(BRIEF)
Word for word, retype the lines from the one containing "The width and height of the screenshot is (945, 509)." to the last line of the data below, both ends included.

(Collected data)
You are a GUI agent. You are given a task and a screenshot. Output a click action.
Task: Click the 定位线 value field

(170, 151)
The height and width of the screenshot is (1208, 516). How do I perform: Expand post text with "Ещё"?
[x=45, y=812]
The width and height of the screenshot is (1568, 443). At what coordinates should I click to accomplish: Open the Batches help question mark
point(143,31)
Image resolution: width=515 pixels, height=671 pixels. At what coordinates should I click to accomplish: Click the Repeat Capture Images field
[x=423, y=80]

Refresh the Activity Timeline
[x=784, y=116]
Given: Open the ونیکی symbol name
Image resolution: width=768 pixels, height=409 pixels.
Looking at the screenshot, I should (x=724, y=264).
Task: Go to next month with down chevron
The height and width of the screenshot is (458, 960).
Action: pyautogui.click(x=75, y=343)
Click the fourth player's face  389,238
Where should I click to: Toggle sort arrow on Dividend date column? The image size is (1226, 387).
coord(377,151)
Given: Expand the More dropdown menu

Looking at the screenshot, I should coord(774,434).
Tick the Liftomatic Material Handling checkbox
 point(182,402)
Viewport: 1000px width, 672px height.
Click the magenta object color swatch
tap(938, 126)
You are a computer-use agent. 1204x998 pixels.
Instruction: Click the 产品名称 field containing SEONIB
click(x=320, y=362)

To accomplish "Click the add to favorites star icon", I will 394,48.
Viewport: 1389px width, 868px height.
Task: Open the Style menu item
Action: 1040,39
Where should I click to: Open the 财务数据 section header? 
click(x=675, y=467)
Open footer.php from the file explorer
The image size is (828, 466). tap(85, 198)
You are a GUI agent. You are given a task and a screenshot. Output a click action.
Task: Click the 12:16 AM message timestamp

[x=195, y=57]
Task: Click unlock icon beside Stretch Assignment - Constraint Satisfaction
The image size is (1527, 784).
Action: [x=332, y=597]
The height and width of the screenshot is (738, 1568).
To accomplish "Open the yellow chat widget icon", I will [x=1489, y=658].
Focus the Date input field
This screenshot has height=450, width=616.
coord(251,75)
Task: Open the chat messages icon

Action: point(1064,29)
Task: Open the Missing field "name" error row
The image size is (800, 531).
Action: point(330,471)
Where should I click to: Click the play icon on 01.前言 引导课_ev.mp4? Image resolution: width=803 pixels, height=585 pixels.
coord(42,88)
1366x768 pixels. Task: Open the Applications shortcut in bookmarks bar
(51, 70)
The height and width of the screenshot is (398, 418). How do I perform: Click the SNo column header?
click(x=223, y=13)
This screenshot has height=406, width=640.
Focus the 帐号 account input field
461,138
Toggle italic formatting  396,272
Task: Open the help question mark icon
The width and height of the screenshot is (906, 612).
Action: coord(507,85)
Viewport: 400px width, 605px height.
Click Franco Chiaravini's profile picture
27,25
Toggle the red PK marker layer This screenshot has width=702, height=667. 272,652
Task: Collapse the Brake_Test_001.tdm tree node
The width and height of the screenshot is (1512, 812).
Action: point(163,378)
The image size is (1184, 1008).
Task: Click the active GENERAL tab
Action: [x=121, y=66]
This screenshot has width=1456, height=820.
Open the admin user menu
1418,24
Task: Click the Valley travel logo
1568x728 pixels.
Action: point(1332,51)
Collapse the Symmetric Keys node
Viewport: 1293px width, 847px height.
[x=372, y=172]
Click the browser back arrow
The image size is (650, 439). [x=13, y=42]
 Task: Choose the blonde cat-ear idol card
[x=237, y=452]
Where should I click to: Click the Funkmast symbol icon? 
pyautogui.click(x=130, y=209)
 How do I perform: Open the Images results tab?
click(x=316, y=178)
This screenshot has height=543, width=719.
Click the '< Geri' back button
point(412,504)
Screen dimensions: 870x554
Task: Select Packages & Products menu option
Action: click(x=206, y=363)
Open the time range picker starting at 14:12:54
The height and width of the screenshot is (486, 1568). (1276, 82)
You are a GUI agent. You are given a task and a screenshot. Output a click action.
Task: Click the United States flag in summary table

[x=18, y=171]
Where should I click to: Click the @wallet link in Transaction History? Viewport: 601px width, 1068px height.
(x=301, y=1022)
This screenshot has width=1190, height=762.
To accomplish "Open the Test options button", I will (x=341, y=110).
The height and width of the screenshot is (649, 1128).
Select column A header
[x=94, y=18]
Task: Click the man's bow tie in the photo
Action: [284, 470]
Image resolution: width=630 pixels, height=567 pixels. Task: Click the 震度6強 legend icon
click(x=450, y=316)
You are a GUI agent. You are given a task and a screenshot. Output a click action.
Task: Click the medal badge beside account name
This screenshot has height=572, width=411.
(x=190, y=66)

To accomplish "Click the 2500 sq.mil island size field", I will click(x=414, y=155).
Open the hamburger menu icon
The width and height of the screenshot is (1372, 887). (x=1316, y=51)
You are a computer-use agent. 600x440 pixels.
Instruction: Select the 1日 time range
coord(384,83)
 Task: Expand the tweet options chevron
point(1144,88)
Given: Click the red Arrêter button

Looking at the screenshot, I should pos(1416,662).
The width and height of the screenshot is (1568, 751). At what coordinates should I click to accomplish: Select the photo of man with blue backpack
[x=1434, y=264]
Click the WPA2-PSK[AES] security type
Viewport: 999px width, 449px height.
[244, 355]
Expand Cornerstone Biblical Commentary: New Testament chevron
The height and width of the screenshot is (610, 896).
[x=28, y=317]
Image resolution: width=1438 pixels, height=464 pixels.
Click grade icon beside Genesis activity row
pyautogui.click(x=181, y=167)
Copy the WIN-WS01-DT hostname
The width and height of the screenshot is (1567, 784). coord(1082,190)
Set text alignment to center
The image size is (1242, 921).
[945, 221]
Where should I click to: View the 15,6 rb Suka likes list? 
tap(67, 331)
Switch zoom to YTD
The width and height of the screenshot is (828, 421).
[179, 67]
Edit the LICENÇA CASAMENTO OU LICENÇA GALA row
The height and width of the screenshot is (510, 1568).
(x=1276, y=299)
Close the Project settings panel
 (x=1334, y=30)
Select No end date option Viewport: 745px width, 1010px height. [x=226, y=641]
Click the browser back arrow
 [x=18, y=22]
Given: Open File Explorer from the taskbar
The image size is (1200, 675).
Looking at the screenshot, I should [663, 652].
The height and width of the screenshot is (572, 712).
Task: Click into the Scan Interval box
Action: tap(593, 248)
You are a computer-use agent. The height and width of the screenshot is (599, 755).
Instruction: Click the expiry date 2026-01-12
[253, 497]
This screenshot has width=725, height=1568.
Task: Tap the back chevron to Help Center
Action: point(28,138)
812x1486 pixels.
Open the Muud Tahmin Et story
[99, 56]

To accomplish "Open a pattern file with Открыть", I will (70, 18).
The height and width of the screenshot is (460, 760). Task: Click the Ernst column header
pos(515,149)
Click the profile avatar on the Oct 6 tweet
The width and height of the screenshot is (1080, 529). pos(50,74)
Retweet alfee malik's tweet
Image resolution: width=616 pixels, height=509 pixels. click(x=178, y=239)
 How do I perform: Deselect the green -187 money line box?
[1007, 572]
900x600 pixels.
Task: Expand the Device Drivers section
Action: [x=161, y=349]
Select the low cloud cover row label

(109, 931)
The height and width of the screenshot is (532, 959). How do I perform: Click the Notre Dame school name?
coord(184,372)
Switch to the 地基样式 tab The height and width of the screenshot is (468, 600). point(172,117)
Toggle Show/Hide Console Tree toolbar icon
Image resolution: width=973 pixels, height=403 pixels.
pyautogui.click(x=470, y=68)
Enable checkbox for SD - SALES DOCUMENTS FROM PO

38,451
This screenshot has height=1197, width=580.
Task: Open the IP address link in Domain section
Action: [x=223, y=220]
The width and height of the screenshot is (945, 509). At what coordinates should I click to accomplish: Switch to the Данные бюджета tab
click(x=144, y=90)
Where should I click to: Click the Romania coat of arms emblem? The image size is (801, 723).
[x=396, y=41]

(TASK RESULT)
The width and height of the screenshot is (945, 509). At what coordinates should I click to accomplish: Switch to the Данные бюджета tab
click(x=144, y=90)
Where should I click to: Click the Romania coat of arms emblem? The image size is (801, 723).
[x=396, y=41]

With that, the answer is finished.